Task item »
Copy each line of the material beneath that holds the word "computer".

Data for processing »
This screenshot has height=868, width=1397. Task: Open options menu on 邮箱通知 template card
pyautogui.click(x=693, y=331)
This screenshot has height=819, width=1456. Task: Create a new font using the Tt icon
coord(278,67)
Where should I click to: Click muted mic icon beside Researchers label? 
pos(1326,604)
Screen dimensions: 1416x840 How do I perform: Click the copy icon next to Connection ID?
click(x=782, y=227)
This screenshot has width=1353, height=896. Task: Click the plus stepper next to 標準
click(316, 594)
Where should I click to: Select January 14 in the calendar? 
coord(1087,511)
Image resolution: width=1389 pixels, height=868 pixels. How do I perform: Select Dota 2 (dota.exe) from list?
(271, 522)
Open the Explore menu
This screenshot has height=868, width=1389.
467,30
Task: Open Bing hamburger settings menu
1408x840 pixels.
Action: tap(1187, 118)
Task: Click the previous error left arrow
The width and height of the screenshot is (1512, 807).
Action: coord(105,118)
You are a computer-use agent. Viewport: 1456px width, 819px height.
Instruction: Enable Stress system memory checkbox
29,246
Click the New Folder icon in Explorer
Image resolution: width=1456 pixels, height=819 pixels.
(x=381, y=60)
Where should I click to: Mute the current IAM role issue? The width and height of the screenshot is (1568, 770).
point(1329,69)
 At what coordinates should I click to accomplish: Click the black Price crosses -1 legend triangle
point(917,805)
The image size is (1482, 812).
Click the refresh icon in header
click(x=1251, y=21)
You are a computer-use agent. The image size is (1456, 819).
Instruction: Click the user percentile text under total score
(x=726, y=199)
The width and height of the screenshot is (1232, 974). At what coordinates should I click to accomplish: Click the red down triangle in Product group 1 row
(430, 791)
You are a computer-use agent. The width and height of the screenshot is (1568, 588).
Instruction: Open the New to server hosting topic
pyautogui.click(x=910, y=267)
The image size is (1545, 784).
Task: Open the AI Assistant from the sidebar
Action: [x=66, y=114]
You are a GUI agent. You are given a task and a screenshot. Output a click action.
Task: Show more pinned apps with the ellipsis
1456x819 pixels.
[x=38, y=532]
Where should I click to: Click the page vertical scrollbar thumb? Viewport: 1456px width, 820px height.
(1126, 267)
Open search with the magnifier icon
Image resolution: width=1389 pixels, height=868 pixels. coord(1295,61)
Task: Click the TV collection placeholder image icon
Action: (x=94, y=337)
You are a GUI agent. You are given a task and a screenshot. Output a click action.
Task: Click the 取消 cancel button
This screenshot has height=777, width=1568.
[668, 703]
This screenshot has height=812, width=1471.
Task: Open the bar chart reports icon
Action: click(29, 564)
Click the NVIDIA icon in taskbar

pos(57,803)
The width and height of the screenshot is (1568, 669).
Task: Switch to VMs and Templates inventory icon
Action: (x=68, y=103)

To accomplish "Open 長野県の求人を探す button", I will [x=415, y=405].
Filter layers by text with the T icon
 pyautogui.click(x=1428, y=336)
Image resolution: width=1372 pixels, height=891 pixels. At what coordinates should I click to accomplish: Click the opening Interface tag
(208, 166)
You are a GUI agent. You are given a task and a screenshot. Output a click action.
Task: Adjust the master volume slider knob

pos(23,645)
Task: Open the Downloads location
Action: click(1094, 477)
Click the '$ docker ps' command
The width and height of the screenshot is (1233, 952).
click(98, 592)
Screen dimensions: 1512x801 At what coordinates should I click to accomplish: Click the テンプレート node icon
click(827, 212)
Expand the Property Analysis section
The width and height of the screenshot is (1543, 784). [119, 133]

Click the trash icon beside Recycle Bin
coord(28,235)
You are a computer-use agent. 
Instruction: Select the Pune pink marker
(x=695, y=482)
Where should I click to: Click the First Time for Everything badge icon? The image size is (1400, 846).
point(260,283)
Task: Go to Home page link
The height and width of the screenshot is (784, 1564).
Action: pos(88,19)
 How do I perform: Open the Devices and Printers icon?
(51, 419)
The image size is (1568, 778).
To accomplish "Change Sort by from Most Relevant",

Response to the task »
You are a computer-use agent. Viewport: 1456px width, 819px height.
You are a computer-use agent. The image size is (1456, 819).
You are a computer-use agent. The width and height of the screenshot is (1568, 588).
You are a computer-use agent. 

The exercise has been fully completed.